Workers and Peasants in the Army, Now

It was reported today that North Korea’s Worker and Peasant Red Guard, a reserve force with 5.7 million members, has been renamed the Worker and Peasant Red Army.

The news was reported indirectly by Chosun Central TV as it revealed on the 1st that Party officials had paid their respects to the country’s founder at Mt. Keumsoo Memorial Palace in Pyongyang when the announcer said, “Beside comrade Kim Il Sung’s statue, the flags of the Chosun Workers’ Party, the Republic, the Chosun People’s Army and Worker and Peasant Red Army were set up.”

However, looking back, the name Worker and Peasant Red Army also appeared at the military parade to commemorate the 65th anniversary of the Party founding on October 10th, 2010.

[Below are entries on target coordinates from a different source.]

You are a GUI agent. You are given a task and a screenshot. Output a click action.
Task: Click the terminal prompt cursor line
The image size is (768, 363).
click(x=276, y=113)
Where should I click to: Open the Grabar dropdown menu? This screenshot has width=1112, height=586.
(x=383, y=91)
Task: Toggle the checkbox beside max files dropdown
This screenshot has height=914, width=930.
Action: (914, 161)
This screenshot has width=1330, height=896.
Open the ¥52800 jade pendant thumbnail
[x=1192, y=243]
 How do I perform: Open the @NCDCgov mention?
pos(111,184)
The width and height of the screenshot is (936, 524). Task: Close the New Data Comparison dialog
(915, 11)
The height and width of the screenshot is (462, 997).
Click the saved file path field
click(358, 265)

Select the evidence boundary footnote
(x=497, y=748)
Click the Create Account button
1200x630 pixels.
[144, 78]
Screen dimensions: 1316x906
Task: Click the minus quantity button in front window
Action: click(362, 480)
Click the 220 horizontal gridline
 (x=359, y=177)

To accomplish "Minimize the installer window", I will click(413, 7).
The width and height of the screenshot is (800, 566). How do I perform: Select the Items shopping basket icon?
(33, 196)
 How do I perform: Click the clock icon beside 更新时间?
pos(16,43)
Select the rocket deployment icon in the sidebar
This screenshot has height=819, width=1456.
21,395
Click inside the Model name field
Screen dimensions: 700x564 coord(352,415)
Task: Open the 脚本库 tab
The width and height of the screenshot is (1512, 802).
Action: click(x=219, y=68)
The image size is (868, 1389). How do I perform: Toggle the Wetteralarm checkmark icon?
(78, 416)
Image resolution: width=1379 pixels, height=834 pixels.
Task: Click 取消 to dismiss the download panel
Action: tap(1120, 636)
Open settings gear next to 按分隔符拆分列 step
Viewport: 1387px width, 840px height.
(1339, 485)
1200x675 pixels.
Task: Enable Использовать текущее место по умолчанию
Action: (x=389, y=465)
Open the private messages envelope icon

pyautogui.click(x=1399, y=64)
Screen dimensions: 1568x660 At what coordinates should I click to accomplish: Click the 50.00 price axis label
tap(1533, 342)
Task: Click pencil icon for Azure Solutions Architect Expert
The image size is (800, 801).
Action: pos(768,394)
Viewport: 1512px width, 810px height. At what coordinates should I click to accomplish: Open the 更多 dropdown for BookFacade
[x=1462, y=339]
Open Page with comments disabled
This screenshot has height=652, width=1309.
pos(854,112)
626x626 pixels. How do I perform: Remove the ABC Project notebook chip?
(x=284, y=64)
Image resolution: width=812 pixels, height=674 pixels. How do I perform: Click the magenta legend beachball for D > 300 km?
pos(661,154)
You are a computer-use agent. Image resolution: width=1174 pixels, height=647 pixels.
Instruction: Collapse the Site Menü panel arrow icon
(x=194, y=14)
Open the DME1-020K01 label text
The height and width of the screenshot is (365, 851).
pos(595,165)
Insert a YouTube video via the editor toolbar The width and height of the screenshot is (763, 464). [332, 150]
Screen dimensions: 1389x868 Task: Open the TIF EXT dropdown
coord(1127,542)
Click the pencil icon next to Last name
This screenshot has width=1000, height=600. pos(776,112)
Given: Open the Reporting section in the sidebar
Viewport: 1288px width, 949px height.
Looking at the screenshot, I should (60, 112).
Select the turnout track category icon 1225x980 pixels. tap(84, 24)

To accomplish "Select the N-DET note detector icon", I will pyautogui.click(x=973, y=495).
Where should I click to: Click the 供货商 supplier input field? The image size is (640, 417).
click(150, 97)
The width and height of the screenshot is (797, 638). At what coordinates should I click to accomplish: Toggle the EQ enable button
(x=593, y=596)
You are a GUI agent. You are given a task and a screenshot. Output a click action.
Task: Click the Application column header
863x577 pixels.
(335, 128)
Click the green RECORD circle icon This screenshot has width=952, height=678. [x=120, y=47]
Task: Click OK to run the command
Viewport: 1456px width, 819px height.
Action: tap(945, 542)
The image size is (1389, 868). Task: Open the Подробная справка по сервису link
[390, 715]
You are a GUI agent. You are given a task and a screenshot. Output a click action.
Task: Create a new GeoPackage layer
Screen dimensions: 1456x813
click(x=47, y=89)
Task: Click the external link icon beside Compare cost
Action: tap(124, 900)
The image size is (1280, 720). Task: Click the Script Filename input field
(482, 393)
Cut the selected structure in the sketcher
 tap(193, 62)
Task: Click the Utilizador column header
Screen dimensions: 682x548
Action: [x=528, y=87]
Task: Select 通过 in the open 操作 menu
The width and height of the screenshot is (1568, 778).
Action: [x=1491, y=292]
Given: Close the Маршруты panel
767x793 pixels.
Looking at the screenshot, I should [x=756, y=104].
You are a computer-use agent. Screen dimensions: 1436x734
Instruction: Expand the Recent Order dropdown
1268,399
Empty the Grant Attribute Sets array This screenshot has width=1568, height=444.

At that time, reporting news of the parade, Chosun Central News Agency (KCNA) proclaimed, “The parade of the Chosun People’s Army, corps of the army, navy and air force, Chosun People’s Domestic Army (referring to the People’s Safety Ministry and Border Guard units), Worker and Peasant Red Army and Young Red Guard was carried out magnificently.”

Prior to that, the final use of the phrase Worker and Peasant Red Guard was during a commemorative convention for the 40th anniversary of the Young Red Guard, a reserve force consisting of senior middle school students between 4th and 6th grade, on September 11th.

The Worker and Peasant Guard has traditionally played the role of a local area defensive force, but through this change it has been reinforced as an offensive force; the other core reserve force, Local Reserve Forces, is also offensive.

That this change occurred shortly after Kim Jong Eun’s emergence at the Chosun Workers’ Party Delegates’ Conference suggests it may be related to the succession. That is, it may have been a step in expanding the authority of the Vice Chairman of the Central Military Commission of the Party by turning a reserve force into a regular armed force, since the Worker and Peasant Red Army is controlled by the Civil Defense Department of the Central Committee of the Party.

In terms of reserve forces in addition to the Worker and Peasant Red Army, the Local Reserve Forces have around 600,000 soldiers, and Young Red Guard has approximately one million student soldiers.

Men between 17 and 45 who do not belong to the Local Reserve Forces, all men between 46 and 60 and single women from 17 to 30 must join the Worker and Peasant Red Army.